ABSTRACT

This chapter derives its impetus from the interface between two research traditions within the sociology of education. Since the 1960s school effectiveness studies have shown social-class background constraints on educational achievement (e.g. Coleman et al., 1966; Rothstein, 2004). However, classroom studies conducted within a Bernsteinian frame are starting to demonstrate how schools can make a difference through modes of pedagogic practice that interrupt the reproduction of educational inequality and lead to the success of all students (e.g. Morais, 2002; Rose, 2004). Muller and Gamble (in press) summarise such pedagogies as mostly characterised by strong framing over external selection and evaluation criteria and weak framing over pacing and teacher-pupil relations. Our own data (Gamble, 2004; Hoadley, 2005) supports these findings, especially strong framing over evaluative criteria, but does not allow unequivocal endorsement of claims that only weak framing over teacher-pupil relations facilitates entry of working-class students into the verticality1 of school knowledge. Here, predominantly theoretically, we interrogate the potential, inductive capacity of positional modes of control, acknowledging shifts in the way Bernstein conceptualised regulative order (Singh, 2002; Davis, 2005a, b; Muller, 2006) and a reading of some of his earlier work which connects these shifts to corresponding changes in homes, schools, curricula and classrooms. This has led us to understand why it is that personal and positional control relations that emanate from his early sociolinguistic thesis have become the standard interpretation of hierarchy in the classroom, even though there are other versions of regulative order at the level of school and curriculum, as delineated in the pedagogic device. What we are suggesting here is consideration of the potential of positional modalities in the induction of working-class learners into the verticality of school knowledge.
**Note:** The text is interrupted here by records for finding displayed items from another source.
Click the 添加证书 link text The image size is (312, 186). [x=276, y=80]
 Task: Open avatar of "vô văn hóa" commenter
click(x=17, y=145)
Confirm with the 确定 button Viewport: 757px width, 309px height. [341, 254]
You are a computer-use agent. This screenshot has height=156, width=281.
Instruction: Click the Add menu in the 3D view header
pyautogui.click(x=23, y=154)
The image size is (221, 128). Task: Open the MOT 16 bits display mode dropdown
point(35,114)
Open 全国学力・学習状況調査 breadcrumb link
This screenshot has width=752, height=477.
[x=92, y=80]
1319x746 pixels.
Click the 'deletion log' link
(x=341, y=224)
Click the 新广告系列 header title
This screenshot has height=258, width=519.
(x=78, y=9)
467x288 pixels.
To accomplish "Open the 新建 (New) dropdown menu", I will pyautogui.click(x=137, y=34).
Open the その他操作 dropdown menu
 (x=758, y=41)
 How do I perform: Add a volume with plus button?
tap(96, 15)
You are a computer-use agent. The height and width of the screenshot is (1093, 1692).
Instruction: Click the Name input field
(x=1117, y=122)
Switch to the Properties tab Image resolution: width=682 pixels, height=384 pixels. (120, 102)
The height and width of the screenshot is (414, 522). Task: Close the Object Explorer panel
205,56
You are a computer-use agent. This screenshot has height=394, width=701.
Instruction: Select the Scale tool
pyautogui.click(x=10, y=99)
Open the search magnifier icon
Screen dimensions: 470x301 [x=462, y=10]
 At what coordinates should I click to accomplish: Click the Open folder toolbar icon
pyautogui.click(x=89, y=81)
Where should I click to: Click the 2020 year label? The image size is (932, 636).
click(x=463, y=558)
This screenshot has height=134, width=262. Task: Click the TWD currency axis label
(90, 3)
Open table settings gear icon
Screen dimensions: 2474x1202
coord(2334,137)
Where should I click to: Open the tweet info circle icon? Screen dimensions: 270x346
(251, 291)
It is particularly the Durkheimian foundations of the expressive order of schools, linked to Mary Douglas’s (1970) interpretation of personal and positional modes of control, that lead us to view positional modes of control (i.e. strong framing over teacher-pupil relations),

recognised by working-class students from their home backgrounds, as a necessary condition for initial induction into verticality. We start this interpretation with a discussion of different conceptions of the regulative order in Bernstein’s work from the 1960s to 2000.